■ **Extrait du document**:
Le 27 août, Paris et Berlin décrétaient l’union sacrée au sortir du Conseil des ministres franco-allemand de Toulon. 8 feuilles de route et une vingtaine de projets étaient lancés. La France et l’Allemagne annonçaient la mise en œuvre de « leur agenda commun » pour répondre aux grands défis qui se posent à l’Europe : défense, énergie, numérique, marché des capitaux, innovation, etc. Pendant la première quinzaine de septembre, les représentants du corps diplomatique des deux pays n’ont cessé de porter la bonne parole, prêchant le retour du « réflexe franco-allemand » pour que l’Europe gagne sa souveraineté sur tous ces sujets hautement stratégiques.

Le 16 septembre, à l’hôtel Beauharnais à Paris pour les 20 ans du Club d’affaires franco-allemand (CEFA), le patron de KNDS France Nicolas Chamussy promettait des annonces « très prochaines » sur le projet MGCS (char du futur franco-allemand), avec le possible lancement de la première phase d’industrialisation. La grande entente franco-allemande était de retour ! Et puis quatre jours plus tard, rien ne va plus. Paris et Berlin sont de nouveau en crise. Cette fois, à propos du SCAF, le programme franco-allemand d’avion du futur, censé être développé en coopération avec l’Espagne. Sans doute lassé par l’instabilité politique et la dette française, Berlin a fait savoir qu’il était prêt à chercher un autre partenaire que la France pour développer le SCAF !

■ **Entrées répertoriées**:

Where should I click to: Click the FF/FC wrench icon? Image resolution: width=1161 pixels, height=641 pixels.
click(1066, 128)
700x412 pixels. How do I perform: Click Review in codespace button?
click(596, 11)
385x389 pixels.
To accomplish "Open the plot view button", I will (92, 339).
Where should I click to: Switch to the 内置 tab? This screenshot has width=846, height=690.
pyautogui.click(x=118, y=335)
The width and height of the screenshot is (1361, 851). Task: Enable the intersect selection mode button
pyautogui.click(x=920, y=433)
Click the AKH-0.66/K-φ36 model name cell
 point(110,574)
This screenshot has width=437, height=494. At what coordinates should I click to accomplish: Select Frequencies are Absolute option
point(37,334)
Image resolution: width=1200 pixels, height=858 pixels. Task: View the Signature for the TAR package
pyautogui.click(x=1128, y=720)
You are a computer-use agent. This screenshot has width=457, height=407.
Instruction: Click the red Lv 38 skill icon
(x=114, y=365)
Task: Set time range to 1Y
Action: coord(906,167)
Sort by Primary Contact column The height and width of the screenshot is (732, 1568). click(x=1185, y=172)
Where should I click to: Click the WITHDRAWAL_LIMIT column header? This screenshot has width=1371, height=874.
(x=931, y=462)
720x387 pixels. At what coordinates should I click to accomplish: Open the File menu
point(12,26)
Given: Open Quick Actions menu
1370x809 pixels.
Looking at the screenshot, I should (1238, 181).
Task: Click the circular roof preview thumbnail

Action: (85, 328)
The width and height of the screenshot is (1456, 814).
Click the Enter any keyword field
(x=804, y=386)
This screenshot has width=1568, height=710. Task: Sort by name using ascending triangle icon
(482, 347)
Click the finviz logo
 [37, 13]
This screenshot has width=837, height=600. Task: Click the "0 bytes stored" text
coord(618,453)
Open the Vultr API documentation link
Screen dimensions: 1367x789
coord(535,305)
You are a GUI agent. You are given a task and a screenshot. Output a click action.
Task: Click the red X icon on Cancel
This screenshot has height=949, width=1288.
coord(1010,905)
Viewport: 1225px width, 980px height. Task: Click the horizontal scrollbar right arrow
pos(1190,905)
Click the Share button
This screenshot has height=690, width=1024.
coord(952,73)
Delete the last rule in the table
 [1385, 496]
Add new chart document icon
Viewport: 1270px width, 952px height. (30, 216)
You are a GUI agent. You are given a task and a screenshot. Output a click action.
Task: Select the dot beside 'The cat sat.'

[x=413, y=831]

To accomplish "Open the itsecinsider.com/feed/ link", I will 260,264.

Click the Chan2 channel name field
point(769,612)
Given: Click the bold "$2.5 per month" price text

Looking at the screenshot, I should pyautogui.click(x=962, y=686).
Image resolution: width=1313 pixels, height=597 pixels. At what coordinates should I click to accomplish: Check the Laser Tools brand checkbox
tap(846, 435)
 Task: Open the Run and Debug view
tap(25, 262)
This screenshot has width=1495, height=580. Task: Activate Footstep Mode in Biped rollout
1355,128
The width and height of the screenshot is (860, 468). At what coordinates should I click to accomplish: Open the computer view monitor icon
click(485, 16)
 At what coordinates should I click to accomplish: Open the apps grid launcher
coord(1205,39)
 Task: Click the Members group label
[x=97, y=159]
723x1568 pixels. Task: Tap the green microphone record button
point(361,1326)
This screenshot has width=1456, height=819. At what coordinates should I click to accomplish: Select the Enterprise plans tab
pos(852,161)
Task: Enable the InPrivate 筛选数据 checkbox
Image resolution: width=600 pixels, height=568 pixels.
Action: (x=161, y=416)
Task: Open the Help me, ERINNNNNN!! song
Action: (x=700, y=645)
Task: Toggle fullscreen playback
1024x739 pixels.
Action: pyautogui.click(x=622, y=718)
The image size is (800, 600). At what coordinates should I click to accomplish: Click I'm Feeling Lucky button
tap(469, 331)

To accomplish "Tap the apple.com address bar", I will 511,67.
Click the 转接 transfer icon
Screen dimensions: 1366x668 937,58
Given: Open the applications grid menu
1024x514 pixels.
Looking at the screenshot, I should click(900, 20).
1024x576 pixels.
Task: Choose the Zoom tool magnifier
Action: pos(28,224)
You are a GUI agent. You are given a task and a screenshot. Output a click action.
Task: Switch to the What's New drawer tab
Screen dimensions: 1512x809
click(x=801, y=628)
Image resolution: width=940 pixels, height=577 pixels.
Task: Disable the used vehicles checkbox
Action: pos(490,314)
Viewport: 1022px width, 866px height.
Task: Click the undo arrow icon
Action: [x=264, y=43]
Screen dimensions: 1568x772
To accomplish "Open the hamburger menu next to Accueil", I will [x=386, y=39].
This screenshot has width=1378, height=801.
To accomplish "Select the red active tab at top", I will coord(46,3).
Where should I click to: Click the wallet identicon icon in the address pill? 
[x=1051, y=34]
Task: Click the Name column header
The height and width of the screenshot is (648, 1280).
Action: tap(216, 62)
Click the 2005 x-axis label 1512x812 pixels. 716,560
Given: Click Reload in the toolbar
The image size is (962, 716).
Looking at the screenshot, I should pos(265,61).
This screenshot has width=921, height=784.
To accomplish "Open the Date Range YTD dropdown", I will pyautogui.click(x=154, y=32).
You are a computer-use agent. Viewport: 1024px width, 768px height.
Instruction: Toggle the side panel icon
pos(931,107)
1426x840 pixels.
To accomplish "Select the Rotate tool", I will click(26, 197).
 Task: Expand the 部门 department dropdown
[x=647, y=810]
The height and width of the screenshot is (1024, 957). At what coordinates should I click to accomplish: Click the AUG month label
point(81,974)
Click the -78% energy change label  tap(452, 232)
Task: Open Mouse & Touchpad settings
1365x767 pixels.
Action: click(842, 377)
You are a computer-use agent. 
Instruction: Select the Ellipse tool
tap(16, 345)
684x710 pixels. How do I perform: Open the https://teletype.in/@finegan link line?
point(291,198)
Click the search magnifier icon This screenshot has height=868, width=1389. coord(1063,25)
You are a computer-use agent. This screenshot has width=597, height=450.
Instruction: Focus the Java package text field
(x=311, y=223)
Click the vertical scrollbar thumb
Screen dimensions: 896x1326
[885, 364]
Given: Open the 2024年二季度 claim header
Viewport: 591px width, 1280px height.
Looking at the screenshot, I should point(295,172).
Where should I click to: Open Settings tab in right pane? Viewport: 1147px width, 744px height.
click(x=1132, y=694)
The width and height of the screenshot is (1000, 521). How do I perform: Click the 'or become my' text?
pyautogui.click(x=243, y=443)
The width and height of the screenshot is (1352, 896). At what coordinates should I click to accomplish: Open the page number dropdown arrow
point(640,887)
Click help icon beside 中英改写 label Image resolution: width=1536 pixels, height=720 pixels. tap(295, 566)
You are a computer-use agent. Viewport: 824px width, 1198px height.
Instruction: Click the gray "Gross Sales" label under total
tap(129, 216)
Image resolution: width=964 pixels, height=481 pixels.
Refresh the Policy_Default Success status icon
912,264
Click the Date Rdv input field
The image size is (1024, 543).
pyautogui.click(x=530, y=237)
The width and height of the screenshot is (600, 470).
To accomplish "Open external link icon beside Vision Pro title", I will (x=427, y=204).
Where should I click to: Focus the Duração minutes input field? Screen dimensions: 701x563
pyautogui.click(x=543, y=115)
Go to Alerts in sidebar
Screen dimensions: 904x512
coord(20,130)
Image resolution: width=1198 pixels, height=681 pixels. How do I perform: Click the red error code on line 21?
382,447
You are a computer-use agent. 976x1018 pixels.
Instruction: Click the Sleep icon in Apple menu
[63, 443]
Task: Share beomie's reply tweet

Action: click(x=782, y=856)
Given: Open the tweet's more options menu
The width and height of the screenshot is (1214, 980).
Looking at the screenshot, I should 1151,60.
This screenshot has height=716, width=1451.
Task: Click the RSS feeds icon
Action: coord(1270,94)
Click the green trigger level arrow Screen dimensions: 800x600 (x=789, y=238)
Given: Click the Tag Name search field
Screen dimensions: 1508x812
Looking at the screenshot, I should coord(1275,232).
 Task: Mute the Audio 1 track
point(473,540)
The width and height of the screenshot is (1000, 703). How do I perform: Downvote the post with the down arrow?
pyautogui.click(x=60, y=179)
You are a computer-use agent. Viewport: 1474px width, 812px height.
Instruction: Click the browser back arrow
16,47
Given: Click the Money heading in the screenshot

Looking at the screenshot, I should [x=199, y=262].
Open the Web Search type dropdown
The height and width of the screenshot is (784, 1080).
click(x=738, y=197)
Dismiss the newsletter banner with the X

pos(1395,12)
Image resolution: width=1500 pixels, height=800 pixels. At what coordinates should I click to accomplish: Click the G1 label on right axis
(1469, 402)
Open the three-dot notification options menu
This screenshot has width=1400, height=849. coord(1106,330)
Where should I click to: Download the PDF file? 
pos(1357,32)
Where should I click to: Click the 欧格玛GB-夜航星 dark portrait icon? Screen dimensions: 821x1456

■ **Objectif énoncé 1**: Reproduisez à l'identique les entrées, depuis leur tout début jusqu'à la ligne contenant « Action: coord(906,167) », celle-ci comprise.
■ **Objectif énoncé 2**: Poursuivez l'extrait consacré aux relations franco-allemandes à la suite de sa dernière phrase.
L'extrait et les entrées constituent deux matériaux distincts.

■ **Réponse 1**:
Where should I click to: Click the FF/FC wrench icon? Image resolution: width=1161 pixels, height=641 pixels.
click(1066, 128)
700x412 pixels. How do I perform: Click Review in codespace button?
click(596, 11)
385x389 pixels.
To accomplish "Open the plot view button", I will (92, 339).
Where should I click to: Switch to the 内置 tab? This screenshot has width=846, height=690.
pyautogui.click(x=118, y=335)
The width and height of the screenshot is (1361, 851). Task: Enable the intersect selection mode button
pyautogui.click(x=920, y=433)
Click the AKH-0.66/K-φ36 model name cell
 point(110,574)
This screenshot has width=437, height=494. At what coordinates should I click to accomplish: Select Frequencies are Absolute option
point(37,334)
Image resolution: width=1200 pixels, height=858 pixels. Task: View the Signature for the TAR package
pyautogui.click(x=1128, y=720)
You are a computer-use agent. This screenshot has width=457, height=407.
Instruction: Click the red Lv 38 skill icon
(x=114, y=365)
Task: Set time range to 1Y
Action: coord(906,167)

■ **Réponse 2**:
Toujours dirigée par Sébastien Lecornu, la direction générale de l’armement (DGA) a immédiatement tenté de désamorcer l’affaire. « Comme l’ont réaffirmé le président de la République et le chancelier lors du Conseil franco-allemand de défense et de sécurité du 29 août, la France et l’Allemagne restent déterminées à mener à bien le programme SCAF en coopération avec l’Espagne … Le ministère des Armées est pleinement investi avec ses homologues allemand et espagnol pour aboutir à une solution mutuellement acceptable d’ici la fin de l’année » indique le communiqué de la DGA du 20 septembre. Le 23 septembre, face aux menaces des Allemands de quitter le projet SCAF, Eric Trappier, Pdg de Dassault a affirmé que l’avionneur tricolore pouvait conduire seul « de A à Z » le projet SCAF. Pour Dassault, la gouvernance partagée avec
Airbus est inefficace.

Dassault prêt à mener seul le projet SCAF « de A à Z »

Lancé en même temps que le MGCS en juillet 2017, le projet SCAF est sans aucun doute LE programme qui pourrait véritablement relancer la coopération franco-allemande. Mais il s’agit d’un programme d’une extrême complexité où industriels (Dassault côté français et Airbus côté allemand) sont à couteaux tirés. Sur ce projet éminemment stratégique, les positions des deux industriels peuvent sembler justifiées. A Toulon, face à l’urgence de la menace russe, Paris et Berlin ont annoncé qu’un « accord acceptable pour toutes les parties » était toujours attendu pour la fin de l’année. Une réunion d’urgence doit se tenir en octobre au plus haut sommet sur le sujet.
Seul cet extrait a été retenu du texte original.